Aram Hur is a South Korean teacher, practicing humanist, educator, publisher, lecturer, and social entrepreneur.

== Biography ==
Aram Hur was born in Miryang, South Korea on March 4, 1971, and grew up in Busan. She received her BA and MA from Pusan National University and has lectured on literature, philosophy, art, linguistics and educational studies.

== Career ==
Hur is the founder and chairperson of Indigo Book Company (인디고 서원) which is located in Busan, South Korea. Opened on 28 August 2004, it is a humanities bookstore for young people which also hosts public events, educational movements, and social activities; it is a combination of nonprofit book publisher, magazine (Humanities Magazine for Youths "INDIGO+ing"), bookstore, after-school course program, and community center. She is a founding member and chief director of Indigo Youth Book Fair. She opened a vegetarian restaurant, Ecotopia- the combination of the words: ‘ecology’ and ‘utopia’. All proceeds from Ecotopia are donated to Indigo's Library Projects in the remote villages of Nepal.

== Publications ==
- My Beautiful Girl, Indigo (2005)
- Theme and Variations Vol.

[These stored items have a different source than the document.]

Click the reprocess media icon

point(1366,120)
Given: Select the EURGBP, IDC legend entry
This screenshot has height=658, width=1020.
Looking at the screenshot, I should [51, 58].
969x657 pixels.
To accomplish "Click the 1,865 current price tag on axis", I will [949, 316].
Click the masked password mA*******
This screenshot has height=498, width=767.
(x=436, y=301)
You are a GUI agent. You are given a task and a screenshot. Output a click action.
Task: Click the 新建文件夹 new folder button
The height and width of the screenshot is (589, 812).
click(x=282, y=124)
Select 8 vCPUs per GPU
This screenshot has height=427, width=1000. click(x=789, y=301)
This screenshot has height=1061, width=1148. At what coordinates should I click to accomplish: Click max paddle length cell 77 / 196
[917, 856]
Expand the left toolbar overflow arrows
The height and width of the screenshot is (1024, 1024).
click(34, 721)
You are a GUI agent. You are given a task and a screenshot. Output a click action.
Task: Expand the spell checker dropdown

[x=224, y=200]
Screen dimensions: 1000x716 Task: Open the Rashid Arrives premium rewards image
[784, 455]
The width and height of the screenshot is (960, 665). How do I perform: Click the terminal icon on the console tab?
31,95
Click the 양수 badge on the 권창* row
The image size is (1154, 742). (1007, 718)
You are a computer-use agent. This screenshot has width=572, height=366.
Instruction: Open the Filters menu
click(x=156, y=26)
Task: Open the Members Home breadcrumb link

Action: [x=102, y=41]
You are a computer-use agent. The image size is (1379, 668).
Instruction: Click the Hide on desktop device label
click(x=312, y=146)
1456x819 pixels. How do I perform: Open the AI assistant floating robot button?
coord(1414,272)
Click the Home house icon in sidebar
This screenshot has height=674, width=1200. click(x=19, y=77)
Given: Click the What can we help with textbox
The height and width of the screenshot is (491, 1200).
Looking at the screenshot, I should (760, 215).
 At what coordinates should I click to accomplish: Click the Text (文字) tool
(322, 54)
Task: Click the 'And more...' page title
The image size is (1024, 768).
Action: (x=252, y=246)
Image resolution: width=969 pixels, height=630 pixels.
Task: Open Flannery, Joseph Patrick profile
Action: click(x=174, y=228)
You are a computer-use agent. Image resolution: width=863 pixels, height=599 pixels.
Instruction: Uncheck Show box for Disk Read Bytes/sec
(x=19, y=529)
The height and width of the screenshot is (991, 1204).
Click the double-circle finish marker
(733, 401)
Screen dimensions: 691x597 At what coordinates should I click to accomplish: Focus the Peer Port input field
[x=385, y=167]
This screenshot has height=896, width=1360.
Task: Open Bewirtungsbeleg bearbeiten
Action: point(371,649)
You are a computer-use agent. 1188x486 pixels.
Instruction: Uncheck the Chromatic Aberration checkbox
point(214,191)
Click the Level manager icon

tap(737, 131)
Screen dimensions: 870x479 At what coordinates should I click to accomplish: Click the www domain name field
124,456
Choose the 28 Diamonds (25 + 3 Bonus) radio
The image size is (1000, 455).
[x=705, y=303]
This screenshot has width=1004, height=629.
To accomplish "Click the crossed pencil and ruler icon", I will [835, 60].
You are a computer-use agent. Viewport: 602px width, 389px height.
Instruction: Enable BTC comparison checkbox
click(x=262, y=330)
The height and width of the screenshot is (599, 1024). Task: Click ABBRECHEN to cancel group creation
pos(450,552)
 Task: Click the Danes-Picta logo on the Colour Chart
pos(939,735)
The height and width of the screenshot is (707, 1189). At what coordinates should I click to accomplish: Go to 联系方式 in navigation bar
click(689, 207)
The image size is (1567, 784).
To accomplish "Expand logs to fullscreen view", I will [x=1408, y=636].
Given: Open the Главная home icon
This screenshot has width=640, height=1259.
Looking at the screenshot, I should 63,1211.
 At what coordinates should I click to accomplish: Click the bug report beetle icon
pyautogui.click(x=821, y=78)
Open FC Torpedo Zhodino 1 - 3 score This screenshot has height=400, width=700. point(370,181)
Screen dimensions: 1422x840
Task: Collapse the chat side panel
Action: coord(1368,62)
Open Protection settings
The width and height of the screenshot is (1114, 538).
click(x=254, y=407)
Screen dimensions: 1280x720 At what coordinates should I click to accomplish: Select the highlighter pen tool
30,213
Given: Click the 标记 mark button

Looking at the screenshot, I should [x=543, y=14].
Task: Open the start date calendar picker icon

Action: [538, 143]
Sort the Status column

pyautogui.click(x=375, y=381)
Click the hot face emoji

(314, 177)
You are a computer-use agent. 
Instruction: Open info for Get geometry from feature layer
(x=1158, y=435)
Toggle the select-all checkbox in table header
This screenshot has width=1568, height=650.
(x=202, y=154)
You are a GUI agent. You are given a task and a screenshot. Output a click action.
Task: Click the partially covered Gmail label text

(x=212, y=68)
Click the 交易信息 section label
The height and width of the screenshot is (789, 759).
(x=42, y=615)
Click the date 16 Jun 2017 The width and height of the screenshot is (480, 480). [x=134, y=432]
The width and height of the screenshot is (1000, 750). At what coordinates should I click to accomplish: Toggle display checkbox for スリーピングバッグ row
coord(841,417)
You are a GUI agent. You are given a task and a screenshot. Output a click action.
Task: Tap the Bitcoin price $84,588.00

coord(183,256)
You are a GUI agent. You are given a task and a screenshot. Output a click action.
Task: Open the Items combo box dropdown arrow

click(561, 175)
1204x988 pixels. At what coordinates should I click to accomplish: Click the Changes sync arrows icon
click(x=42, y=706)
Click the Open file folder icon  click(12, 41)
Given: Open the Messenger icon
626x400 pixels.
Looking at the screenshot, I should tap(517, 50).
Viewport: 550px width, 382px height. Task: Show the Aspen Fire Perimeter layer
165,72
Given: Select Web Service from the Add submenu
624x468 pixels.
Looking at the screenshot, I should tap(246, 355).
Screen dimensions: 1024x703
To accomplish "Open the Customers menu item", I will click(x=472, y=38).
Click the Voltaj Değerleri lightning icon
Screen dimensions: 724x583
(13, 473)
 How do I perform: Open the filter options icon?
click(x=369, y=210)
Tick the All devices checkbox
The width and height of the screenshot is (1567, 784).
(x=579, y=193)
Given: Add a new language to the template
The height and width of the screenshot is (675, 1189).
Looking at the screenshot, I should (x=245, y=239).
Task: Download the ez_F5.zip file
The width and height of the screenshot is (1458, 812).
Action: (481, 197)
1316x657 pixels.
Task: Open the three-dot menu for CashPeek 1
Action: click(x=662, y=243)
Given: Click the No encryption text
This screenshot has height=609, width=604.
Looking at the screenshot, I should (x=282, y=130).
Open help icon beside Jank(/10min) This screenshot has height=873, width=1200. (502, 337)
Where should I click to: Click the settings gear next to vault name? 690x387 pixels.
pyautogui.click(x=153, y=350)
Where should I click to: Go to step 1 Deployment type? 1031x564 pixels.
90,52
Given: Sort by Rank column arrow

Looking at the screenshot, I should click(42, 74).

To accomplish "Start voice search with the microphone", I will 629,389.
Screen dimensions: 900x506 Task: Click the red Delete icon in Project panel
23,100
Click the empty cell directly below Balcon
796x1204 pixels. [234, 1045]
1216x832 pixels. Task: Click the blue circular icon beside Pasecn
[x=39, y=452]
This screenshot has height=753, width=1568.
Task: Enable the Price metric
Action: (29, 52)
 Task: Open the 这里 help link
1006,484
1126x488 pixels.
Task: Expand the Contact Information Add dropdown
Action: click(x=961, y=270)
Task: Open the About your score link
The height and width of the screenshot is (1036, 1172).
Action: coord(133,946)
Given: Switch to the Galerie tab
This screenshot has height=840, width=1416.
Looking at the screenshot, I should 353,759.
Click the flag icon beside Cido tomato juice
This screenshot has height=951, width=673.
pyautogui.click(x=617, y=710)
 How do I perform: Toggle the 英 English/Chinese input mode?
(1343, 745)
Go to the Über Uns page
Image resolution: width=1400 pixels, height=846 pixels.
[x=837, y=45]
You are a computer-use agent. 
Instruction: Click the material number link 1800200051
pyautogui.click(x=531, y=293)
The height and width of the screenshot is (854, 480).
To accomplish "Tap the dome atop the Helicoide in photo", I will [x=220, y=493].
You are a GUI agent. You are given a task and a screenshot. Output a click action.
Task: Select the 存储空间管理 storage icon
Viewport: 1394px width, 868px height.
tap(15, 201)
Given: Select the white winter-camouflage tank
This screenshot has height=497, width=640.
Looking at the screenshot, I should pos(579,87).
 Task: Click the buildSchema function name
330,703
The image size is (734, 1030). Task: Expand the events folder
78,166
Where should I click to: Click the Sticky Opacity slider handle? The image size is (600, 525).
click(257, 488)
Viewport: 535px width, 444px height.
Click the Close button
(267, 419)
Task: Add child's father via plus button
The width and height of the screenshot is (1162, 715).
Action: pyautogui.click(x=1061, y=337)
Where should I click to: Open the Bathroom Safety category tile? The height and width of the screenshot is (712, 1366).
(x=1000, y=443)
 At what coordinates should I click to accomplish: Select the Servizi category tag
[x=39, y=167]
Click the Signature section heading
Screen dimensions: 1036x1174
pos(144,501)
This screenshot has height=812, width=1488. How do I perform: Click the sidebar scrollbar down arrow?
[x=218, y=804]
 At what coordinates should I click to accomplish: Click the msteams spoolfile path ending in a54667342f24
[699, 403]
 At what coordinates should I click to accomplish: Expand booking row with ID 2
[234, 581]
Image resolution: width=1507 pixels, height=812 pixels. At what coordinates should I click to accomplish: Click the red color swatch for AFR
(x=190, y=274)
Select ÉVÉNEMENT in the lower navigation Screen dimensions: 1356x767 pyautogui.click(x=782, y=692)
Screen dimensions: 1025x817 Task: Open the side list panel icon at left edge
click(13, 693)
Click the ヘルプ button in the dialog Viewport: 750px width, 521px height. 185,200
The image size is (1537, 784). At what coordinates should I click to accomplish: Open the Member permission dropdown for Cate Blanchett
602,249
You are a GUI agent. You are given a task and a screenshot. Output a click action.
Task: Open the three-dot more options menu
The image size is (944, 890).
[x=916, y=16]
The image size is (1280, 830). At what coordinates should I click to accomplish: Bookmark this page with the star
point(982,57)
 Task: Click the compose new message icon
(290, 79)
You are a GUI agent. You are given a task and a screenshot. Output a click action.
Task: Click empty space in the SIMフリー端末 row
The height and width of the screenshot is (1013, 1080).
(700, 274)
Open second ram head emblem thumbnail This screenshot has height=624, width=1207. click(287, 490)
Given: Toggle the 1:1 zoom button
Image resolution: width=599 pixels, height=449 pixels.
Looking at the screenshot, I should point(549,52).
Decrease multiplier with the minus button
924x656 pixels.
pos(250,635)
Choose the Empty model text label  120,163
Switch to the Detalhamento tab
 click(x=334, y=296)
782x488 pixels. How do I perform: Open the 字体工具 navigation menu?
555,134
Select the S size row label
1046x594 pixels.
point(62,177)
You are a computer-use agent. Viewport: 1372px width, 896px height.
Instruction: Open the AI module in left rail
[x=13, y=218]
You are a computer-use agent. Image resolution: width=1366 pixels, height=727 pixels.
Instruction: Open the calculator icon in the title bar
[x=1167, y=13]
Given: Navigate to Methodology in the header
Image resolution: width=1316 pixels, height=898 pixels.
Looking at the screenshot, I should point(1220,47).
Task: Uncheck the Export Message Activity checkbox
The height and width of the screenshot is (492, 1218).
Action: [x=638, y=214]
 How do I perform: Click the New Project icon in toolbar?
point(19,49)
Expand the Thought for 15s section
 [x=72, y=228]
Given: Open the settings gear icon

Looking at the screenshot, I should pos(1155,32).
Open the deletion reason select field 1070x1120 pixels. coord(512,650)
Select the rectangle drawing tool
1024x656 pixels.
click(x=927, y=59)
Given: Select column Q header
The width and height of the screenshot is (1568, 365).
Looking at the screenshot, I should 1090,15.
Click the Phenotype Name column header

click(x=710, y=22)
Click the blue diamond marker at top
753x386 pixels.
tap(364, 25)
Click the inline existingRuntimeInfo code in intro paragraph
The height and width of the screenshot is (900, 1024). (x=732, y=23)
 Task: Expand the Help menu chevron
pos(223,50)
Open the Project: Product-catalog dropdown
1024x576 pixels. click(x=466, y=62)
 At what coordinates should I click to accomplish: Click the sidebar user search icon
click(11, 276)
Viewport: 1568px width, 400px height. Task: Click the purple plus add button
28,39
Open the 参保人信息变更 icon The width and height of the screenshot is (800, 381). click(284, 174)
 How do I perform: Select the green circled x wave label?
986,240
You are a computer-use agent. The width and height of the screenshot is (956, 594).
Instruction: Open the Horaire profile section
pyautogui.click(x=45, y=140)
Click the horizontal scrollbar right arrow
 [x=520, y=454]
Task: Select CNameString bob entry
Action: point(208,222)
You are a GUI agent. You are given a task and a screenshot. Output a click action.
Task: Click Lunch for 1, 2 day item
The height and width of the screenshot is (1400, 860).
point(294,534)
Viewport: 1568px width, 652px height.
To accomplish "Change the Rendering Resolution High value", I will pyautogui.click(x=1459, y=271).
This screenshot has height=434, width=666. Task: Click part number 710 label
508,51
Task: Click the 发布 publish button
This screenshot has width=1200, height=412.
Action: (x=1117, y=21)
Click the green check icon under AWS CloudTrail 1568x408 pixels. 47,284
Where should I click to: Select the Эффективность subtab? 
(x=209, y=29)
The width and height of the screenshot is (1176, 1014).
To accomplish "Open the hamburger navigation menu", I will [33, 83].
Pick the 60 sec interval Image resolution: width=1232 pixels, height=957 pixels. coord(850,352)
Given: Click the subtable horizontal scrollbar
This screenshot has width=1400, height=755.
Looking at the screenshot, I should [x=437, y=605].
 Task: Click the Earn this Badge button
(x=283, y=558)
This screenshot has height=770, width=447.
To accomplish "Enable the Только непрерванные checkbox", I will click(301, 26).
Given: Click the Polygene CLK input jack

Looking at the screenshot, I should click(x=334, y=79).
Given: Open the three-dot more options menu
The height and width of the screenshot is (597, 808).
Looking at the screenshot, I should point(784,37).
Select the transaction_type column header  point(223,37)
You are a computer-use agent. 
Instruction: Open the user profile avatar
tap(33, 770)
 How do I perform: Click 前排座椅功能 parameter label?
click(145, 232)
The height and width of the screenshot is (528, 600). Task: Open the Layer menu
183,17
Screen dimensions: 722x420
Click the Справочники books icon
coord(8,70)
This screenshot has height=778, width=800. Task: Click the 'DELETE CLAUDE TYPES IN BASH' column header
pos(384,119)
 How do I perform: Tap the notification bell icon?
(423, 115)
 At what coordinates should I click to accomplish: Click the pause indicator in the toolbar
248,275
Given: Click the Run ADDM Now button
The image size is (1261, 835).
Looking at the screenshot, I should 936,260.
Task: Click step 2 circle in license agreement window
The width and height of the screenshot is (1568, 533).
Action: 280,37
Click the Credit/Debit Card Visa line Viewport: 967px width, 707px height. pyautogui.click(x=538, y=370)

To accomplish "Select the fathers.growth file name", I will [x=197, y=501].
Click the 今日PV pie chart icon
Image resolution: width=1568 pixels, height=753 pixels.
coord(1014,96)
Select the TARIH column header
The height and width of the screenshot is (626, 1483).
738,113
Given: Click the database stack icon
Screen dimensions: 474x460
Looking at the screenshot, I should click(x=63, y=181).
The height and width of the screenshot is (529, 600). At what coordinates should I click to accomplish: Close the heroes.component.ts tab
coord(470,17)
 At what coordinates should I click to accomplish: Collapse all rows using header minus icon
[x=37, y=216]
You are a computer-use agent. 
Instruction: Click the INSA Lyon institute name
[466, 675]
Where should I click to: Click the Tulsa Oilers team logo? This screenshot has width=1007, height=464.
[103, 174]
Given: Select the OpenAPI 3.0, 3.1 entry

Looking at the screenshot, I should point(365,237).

I/II (2006)
- Happy Readings in Indigo Seowon (2007)
- Toto meets Morrie-Humanities Class with Teacher Aram (2007)
- Youths with Creative Passion, Dreaming a Better World (2007)
- Living a Dream: A journey of Young Creative Idealists (2008)
- Youths dream of Righteous World, Communicating with the World (2009)
- This I Believe (2009)
- INDIGO+ing Bi-monthly Humanities Magazine for Youth (Korean/English), started 2006
- INDIGO Quarterly Humanities Magazine for Young People (English), started 2010
- Re-evaluation of Values: A Journey in Search of Core Values (2010)
- To Love Is To Read (2011)
- Demanding the Impossible: An Interview with Slavoj Žižek (Polity Press, 2013)
- The Task of Living: An Interview with Zygmunt Bauman (2014)
- The Center of Possibilities: An Interview with Kojin Karatani (2015)
- Doing Democracy-Democracy for a New Generation 1 (2017)
- Poor Society, Noble Life-Democracy for a New Generation 2 (2017)
- The Eternal Boy-Democracy for a New Generation 3 (2017)

== Awards ==
- The Korea Publication Ethics Commission (2007) - Grand Prize
- The People Who Make Our World Brighter (2007) - Korea Green Foundation
- Everest Summit Award (2008) - Nepal Government & Today's Youth Asia
- Young Achievers Award (2008) - TYA
- Young Korean Award (2009) - Grand Prize (First Winner)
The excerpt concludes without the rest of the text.